It is the luxury London fashion house that designed some of the Princess of Wales and Duchess of Sussex’s most famous dresses – as well as the gown worn by former Tory cabinet minister Penny Mordaunt to King Charles’s Coronation.
But glamorous label Safiyaa is facing allegations that fabric workers who made many of its stunning outfits are owed tens of thousands of pounds by a supplier that ran a factory in Turkey.
Fifty cutters and machinists are said to be owed up to three months’ unpaid wages and redundancy money, which was allegedly due after the studio in Istanbul where they worked suddenly closed in April.
The Mail on Sunday has been told that 14 staff are still owed between £2,600 and £9,000 each by the supplier, while others have received a fraction of the money due after a payment Safiyaa described as a ‘good-faith gesture’.
Last night furious former staff accused the company, which sells dresses for up to £5,000 each, of leaving them jobless and struggling to support their families.
Kadir Ates, 43, a supervisor who cut the fabric for Dame Penny’s Coronation dress, told the MoS: ‘We want to stand up for people’s rights and justice, and we want the Royal Family in the UK to know what has happened to us. Perhaps they can do something to help us.
‘We are going to be chasing this until the end. We just want what we deserve, and nothing more. We feel we’ve been abused.’
Safiyaa said the Turkish factory was an independent third-party supplier and had sole responsibility for its workforce, including wage payments.
Safiyaa created the £1,295 scarlet dress worn by Meghan when she and Prince Harry attended a concert at the Royal Albert Hall in March 2020
Meanwhile, the Princess of Wales wore a purple dress by Safiyaa at Wimbledon last year.
Founded in 2011 by German-born Daniela Karnuts, the label also created the £1,295 scarlet dress worn by Meghan when she and Prince Harry attended a concert at the Royal Albert Hall in March 2020 – one of their last Royal engagements before leaving the UK.
Meanwhile, the Princess of Wales wore a purple dress by the designer at Wimbledon last year.
Ms Karnuts, 42 who sells her dresses from a private showroom in Mayfair, initially had them all made in a second-floor workshop in a backstreet of Istanbul.
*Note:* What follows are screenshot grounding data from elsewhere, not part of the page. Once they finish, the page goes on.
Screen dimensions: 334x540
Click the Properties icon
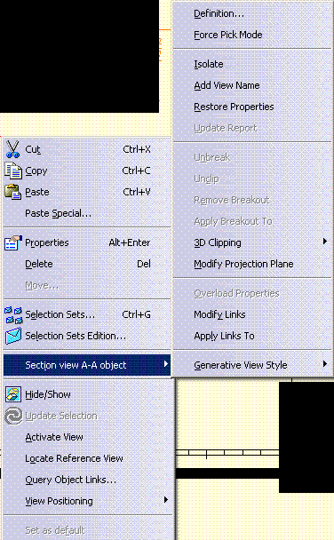coord(13,242)
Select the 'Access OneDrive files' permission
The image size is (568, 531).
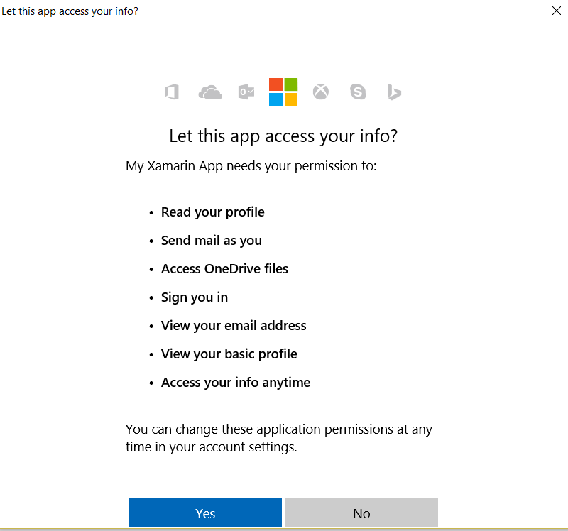(x=224, y=269)
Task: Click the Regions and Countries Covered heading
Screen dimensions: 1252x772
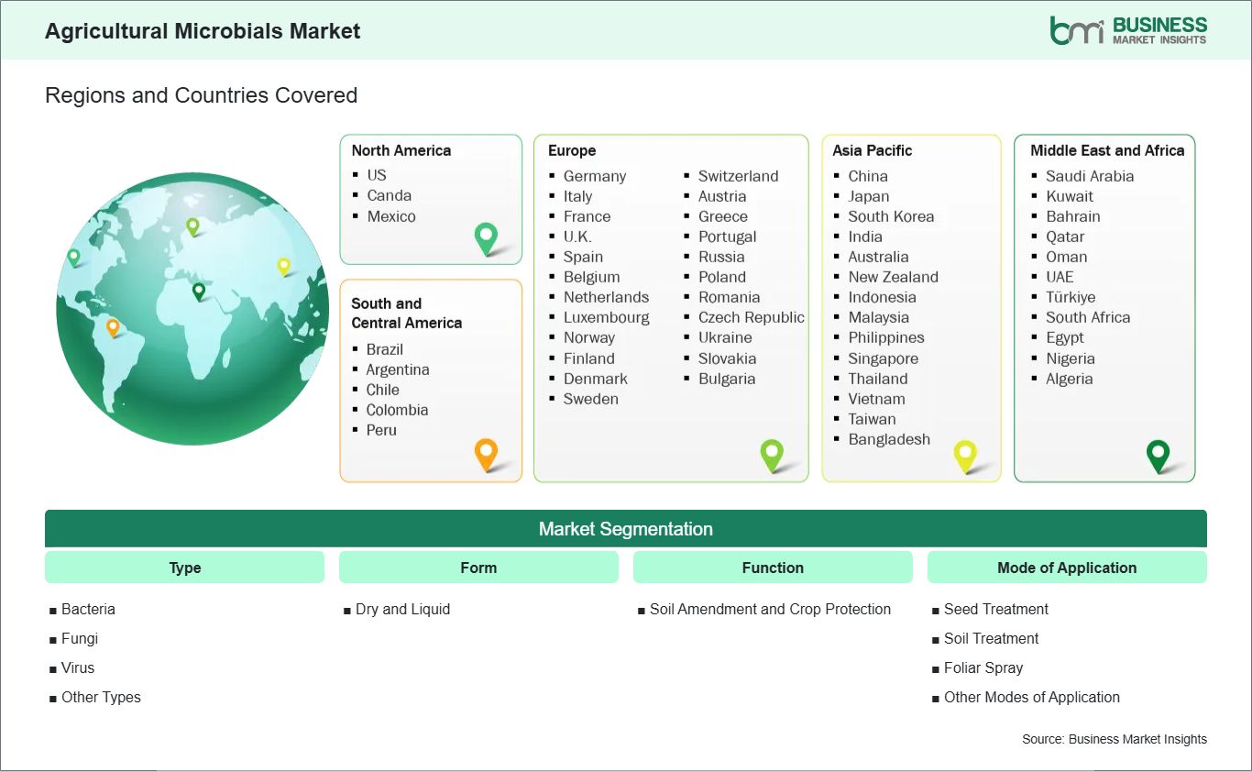Action: (201, 94)
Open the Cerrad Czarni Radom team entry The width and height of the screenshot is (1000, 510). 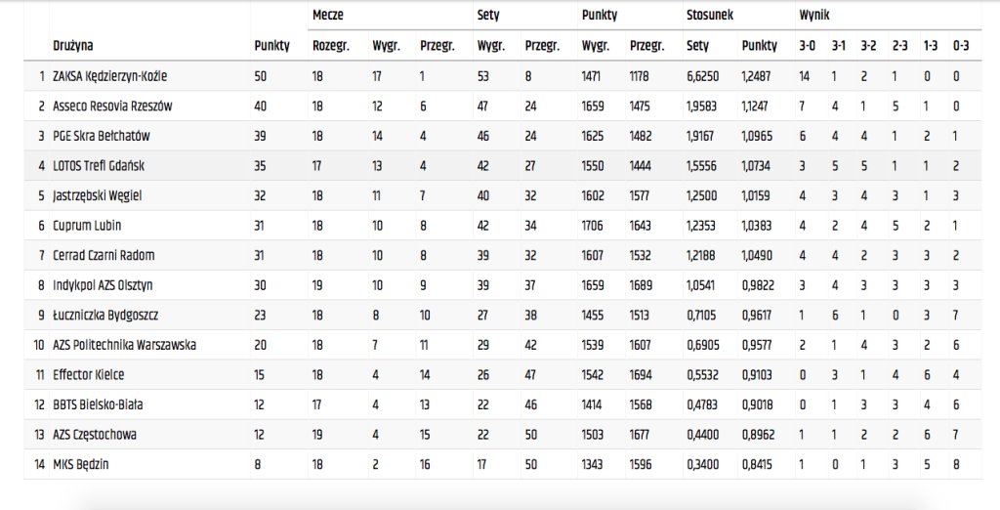coord(103,255)
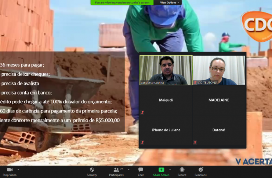Click muted mic icon on iPhone de Juliano tile
The height and width of the screenshot is (178, 272).
pyautogui.click(x=142, y=142)
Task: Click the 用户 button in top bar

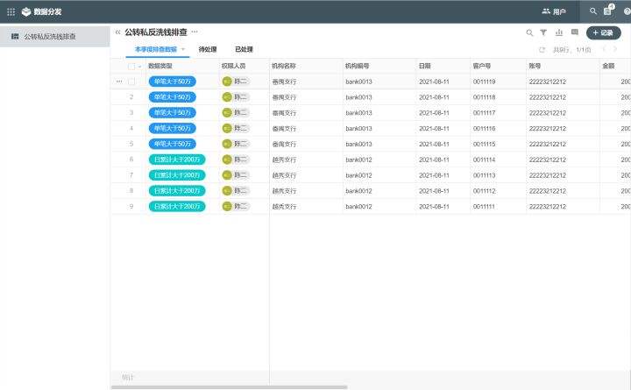Action: pos(554,11)
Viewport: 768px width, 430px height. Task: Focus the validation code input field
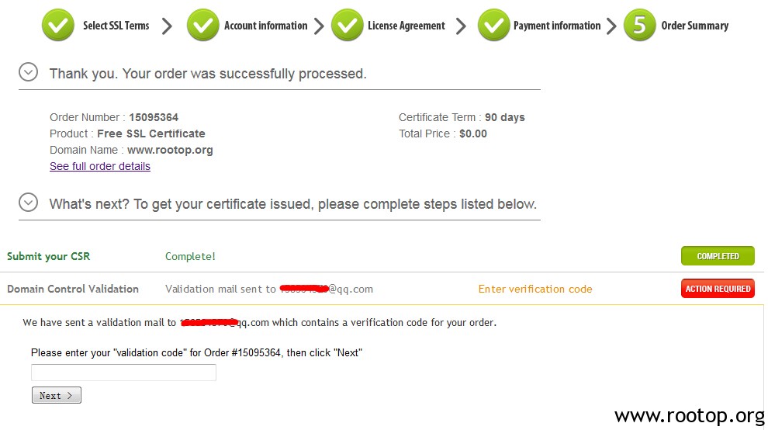tap(123, 373)
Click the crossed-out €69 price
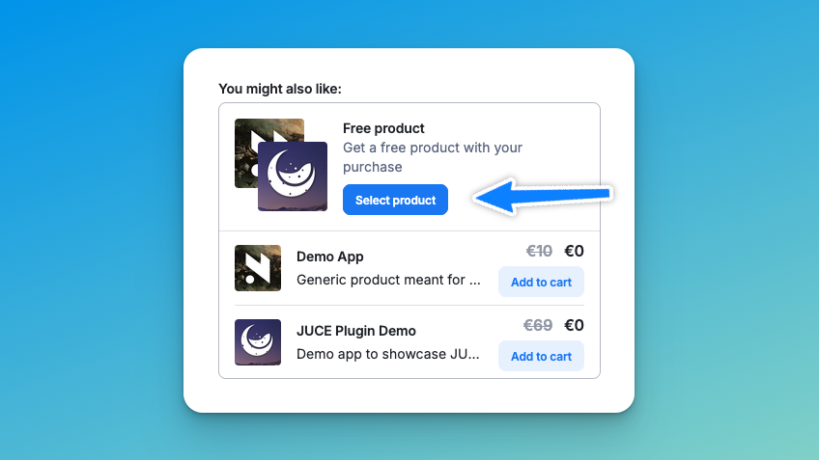 pos(539,325)
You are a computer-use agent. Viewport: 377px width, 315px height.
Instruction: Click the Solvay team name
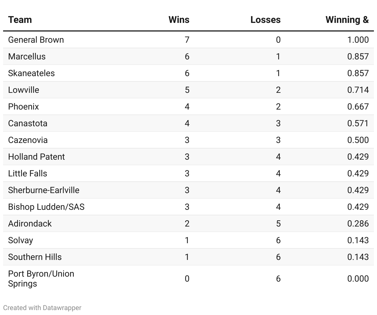click(21, 240)
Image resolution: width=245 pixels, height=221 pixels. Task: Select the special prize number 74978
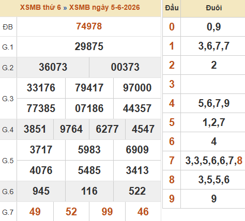click(x=89, y=26)
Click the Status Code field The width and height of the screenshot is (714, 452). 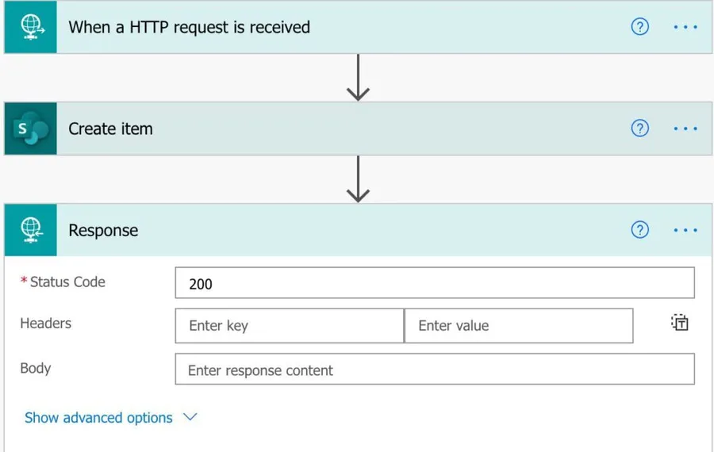pos(434,283)
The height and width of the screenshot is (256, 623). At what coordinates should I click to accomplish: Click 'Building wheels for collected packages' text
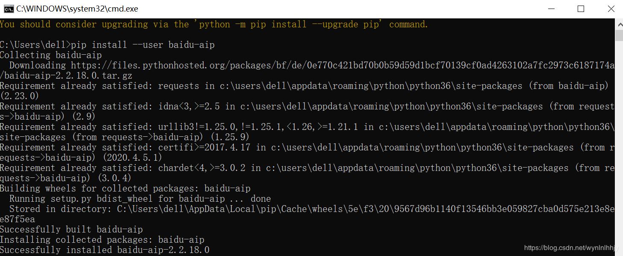pos(125,188)
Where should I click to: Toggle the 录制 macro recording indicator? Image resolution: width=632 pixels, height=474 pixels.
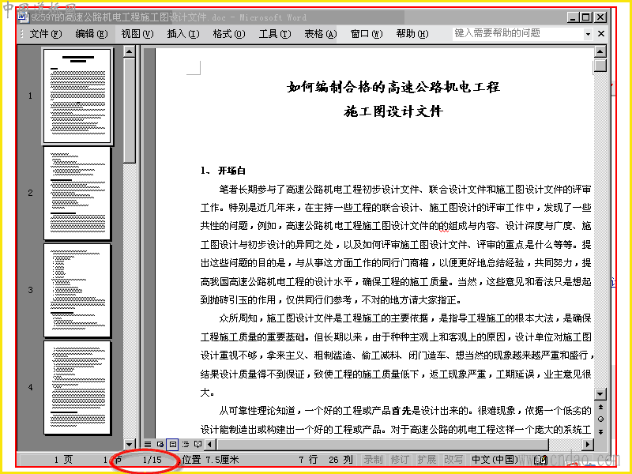[x=373, y=460]
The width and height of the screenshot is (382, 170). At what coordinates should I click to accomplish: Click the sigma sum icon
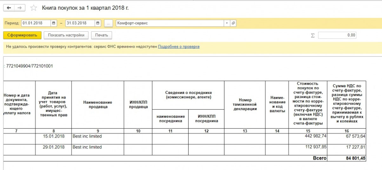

Staff say she would visit the factory three or four times a year.
Mr Ates, who started cutting fabric for Safiyaa in 2017, said staff were once paid on time and earned relatively ‘generous’ salaries of around 50,000 lira, or £880 a month.
But problems began in 2019 when the operation of the workshop was taken over by Atelier Nouveau Tekstil Ltd. Workers say the factory was managed by Jalil Teja, whom they alleged was the nephew of Ms Karnuts’s husband Akbar Shamji, a former bankrupt turned crypto investor.
Turkish company records seen by the MoS show that Mr Teja listed his address as a property in Mayfair, which is also linked to Ms Karnuts and Mr Shamji. Separate records reveal the firm was controlled by a former business associate of Mr Shamji, Claudio Ernesto Eusebio Alburquerque.
‘The money problems started after the nephew appeared. He lived in Germany, but would come to see the factory,’ Mr Ates added.
‘We were supposed to get paid on the 5th of the month, but sometimes we might only be paid 10,000 lira, then get another 10,000 lira a few days later.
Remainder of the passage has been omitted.